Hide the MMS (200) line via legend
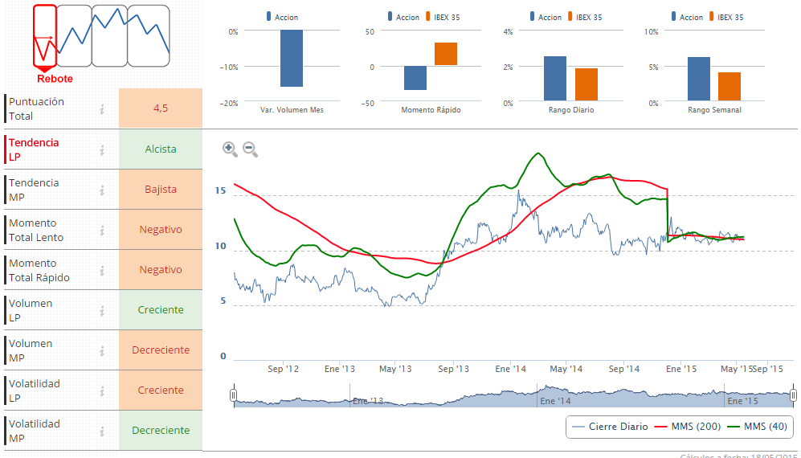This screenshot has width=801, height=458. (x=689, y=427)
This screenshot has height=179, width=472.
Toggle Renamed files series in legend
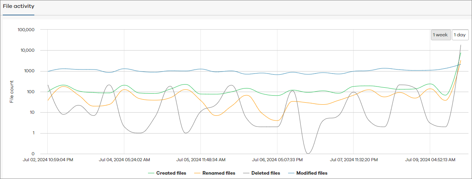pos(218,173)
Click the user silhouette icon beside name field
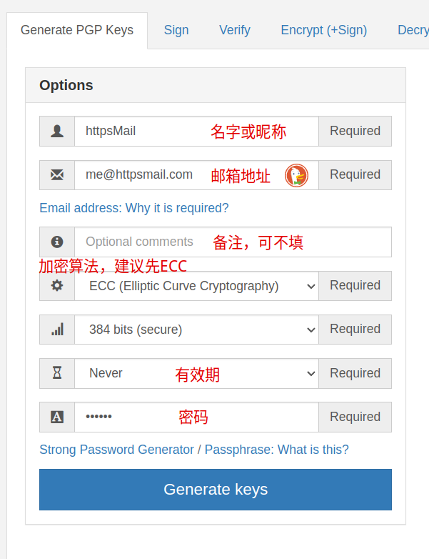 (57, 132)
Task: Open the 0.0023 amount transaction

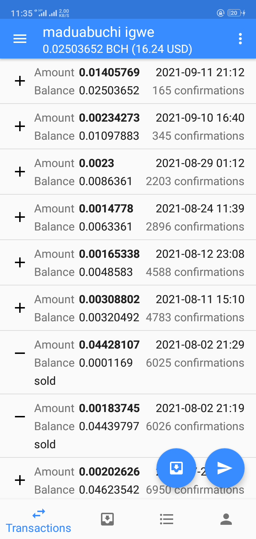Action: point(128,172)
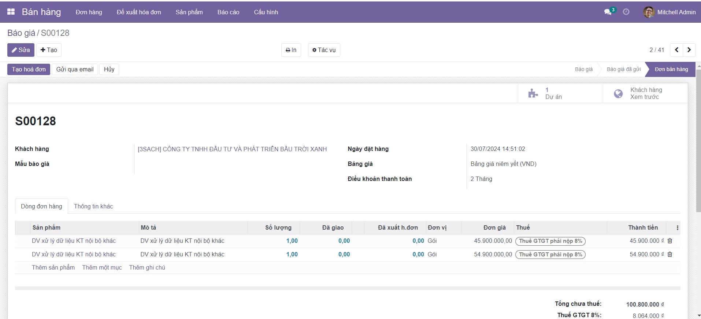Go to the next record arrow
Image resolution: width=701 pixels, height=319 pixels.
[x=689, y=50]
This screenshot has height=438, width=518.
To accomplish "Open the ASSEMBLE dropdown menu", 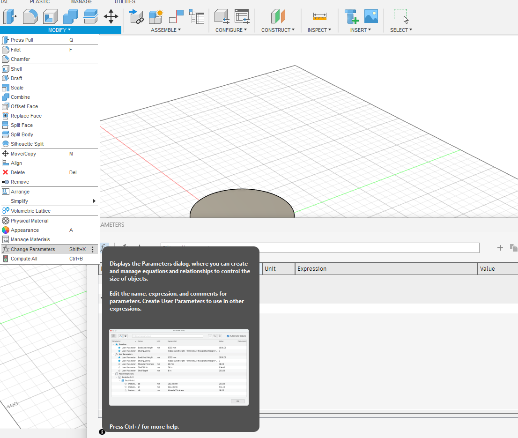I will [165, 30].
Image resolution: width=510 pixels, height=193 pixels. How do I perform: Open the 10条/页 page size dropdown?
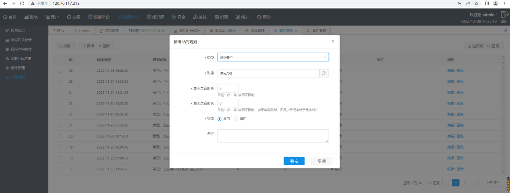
...
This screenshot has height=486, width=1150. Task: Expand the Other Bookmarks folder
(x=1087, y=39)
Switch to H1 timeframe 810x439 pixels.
---
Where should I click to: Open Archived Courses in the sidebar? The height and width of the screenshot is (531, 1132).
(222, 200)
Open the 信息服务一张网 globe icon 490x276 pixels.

> Assignment:
Could you restate, word for word, the lines above from the one with "Where should I" to the one with "Open the 信息服务一张网 globe icon 490x276 pixels.", both included?

> Answer to this task:
Where should I click to: Open Archived Courses in the sidebar? The height and width of the screenshot is (531, 1132).
(222, 200)
Open the 信息服务一张网 globe icon 490x276 pixels.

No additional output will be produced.